Smells good already. See what we get when it be done.


----------



## Hooch (Jul 22, 2011)

thank you..ill try that..


----------



## Immolatus (Feb 20, 2011)

I dont use regular white flour and never have, but once I took some to friends and its all they had, and the stuff went nuts over it.

That site does have a wealth of info but its pretty simple, and its pretty tough to kill it off. Hardy stuff, tis!


----------



## OldCootHillbilly (Jul 9, 2010)

*Update!*

Here be what a real nice loaf a sourdough bread look like when all yer ingriedients works tagether!



Nice big solid loaf a goodness! Man was that good with some nice butter meltin inta it!

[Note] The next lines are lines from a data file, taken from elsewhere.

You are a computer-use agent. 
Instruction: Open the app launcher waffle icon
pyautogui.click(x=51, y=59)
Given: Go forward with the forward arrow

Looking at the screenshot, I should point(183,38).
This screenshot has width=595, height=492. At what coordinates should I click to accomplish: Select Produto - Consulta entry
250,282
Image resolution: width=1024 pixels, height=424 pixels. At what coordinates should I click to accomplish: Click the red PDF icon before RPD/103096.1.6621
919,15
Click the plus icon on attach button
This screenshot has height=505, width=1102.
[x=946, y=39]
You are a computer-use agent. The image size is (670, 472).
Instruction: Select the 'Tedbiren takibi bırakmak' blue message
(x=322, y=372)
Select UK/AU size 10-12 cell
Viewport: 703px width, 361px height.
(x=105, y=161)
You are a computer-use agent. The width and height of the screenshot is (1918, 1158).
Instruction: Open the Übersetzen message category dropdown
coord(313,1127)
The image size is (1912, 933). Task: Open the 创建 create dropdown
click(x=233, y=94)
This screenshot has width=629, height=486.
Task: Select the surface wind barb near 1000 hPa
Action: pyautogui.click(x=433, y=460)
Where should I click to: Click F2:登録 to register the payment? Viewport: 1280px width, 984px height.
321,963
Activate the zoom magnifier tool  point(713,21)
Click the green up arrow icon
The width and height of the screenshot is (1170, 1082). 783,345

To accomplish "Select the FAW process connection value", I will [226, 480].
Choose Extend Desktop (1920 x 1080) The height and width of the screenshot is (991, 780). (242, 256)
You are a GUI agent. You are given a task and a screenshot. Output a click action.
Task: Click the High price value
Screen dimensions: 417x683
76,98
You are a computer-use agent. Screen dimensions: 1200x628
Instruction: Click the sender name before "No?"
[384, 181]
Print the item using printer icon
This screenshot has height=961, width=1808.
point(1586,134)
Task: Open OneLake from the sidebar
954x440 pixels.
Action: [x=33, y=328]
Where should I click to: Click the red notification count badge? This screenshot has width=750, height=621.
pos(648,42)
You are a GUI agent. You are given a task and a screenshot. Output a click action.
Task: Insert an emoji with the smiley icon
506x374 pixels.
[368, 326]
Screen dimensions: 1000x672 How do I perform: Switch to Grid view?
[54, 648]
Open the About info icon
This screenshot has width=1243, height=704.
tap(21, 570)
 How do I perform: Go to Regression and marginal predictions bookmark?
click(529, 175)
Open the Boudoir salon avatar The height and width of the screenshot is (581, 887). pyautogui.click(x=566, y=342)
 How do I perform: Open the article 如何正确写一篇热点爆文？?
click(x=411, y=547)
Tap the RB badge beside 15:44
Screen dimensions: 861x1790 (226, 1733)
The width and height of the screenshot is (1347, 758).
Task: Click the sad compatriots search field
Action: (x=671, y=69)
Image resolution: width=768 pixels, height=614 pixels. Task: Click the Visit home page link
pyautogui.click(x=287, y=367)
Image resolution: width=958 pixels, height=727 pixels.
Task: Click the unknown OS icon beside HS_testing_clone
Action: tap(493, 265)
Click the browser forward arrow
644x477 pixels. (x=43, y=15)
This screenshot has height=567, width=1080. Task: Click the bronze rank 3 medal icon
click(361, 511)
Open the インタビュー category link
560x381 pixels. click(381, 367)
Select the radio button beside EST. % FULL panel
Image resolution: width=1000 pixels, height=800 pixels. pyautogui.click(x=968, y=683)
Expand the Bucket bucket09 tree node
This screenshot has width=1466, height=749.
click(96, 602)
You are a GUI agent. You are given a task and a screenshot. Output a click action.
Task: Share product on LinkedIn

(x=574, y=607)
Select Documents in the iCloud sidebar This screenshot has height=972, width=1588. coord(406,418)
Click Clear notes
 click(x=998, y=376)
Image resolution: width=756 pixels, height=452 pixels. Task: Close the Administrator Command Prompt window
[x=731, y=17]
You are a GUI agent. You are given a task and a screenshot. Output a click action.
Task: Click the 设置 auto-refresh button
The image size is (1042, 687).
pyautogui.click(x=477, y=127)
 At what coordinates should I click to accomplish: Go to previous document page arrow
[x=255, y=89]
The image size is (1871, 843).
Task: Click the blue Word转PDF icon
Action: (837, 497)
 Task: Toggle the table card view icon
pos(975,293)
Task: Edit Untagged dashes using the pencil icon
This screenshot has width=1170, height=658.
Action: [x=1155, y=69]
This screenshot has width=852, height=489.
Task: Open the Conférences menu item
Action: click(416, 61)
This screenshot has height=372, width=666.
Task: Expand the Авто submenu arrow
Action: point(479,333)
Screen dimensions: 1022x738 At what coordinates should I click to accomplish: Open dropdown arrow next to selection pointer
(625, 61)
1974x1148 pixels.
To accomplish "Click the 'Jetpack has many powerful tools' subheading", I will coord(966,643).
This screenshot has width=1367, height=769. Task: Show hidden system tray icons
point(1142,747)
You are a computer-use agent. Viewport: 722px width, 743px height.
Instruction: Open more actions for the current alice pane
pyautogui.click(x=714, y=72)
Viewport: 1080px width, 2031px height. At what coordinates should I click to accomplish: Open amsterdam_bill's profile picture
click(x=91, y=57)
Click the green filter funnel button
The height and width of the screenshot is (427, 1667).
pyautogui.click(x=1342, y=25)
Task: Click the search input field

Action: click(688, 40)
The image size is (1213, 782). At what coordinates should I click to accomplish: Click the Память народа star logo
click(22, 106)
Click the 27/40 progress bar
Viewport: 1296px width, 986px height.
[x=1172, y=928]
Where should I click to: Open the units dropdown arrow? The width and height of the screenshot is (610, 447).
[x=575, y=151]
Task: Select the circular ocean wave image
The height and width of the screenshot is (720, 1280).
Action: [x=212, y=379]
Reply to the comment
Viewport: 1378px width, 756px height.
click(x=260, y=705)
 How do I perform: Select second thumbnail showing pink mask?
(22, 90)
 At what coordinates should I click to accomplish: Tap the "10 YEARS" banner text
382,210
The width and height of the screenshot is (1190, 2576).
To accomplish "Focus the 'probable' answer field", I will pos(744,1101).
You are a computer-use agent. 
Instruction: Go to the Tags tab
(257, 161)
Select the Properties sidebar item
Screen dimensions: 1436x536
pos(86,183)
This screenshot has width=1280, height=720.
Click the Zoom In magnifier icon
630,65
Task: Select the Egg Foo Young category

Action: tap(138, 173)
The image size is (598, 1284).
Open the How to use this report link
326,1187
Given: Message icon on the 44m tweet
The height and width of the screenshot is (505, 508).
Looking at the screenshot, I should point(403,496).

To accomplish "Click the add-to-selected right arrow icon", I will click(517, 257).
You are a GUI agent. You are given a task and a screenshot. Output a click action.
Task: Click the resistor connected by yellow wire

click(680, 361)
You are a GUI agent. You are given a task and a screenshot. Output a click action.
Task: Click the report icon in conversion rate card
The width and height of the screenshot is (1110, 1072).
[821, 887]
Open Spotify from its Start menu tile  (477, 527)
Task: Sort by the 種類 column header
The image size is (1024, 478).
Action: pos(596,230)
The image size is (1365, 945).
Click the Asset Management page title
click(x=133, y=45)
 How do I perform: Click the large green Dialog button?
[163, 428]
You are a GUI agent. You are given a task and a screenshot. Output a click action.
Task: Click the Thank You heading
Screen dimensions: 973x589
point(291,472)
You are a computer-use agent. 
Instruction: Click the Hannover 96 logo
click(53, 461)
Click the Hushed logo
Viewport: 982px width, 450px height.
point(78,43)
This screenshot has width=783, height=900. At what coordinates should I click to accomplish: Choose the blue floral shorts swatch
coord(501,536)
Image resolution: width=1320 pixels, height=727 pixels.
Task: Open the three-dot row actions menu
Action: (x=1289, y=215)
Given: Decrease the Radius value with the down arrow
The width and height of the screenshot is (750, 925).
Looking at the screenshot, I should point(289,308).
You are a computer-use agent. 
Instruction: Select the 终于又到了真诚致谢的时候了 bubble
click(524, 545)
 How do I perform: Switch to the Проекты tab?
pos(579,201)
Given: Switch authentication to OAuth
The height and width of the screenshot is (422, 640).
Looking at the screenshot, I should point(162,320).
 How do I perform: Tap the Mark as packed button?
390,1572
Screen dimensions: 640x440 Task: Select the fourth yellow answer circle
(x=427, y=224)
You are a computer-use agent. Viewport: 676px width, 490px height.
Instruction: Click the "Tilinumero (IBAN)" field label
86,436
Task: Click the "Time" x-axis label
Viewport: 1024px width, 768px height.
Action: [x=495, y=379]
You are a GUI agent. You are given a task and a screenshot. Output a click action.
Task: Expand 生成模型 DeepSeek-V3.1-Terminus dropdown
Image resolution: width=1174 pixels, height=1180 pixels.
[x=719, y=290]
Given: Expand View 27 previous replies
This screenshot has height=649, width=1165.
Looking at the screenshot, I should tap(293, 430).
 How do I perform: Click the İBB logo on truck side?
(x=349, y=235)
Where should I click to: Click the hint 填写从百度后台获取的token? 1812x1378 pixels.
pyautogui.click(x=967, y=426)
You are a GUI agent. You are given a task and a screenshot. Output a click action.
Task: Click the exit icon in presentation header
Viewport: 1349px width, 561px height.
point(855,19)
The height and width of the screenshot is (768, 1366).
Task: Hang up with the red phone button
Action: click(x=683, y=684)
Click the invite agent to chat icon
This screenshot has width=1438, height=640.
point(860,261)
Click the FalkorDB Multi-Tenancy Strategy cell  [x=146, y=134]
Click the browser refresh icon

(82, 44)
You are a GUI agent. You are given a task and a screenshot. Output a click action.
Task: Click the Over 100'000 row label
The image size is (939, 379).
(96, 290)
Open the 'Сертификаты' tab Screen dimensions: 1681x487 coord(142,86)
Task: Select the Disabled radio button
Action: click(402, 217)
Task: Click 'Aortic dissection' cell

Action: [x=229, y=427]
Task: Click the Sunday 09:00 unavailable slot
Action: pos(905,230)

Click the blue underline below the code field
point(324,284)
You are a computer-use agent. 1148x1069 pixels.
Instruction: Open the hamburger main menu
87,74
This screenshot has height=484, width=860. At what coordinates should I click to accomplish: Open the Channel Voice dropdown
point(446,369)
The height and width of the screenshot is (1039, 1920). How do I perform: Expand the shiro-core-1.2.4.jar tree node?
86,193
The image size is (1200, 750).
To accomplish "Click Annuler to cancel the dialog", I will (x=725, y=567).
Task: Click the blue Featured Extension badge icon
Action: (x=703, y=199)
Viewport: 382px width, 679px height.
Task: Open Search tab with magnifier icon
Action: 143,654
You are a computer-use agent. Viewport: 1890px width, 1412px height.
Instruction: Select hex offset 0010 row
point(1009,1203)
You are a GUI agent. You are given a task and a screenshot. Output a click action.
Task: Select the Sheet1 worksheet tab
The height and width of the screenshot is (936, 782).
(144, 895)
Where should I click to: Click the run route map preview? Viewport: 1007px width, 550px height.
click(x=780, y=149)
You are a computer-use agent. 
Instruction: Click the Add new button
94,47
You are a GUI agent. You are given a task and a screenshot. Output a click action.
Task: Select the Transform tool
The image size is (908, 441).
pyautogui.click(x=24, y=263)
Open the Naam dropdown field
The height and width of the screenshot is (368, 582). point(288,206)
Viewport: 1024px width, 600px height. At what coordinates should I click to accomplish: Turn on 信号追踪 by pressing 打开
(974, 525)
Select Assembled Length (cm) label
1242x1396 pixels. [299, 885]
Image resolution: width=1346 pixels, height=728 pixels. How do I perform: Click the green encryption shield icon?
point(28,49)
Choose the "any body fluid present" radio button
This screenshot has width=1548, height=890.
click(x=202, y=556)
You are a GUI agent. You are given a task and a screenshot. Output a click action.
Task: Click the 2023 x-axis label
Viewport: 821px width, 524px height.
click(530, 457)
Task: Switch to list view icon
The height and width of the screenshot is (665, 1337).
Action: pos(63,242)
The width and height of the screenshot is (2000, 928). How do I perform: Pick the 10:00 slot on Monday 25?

Momma toasted some fer us this morning. Oh yeah, be why I can't make it to often. Don't do much fer my diet! But ifin yer gonna cheat, might as well be as tastey as yall can get!


----------



## kyredneck (Aug 12, 2012)

Wow, is that like three loaves of bread in one? Where did you get a bread pan that big? Are you using a bread maker?


----------



## OldCootHillbilly (Jul 9, 2010)

Bread machine be yer friend! Yup, it makes bout a 2 pound loaf. Also handy fer just mixin dough to although the mix master does that job most a the time.


----------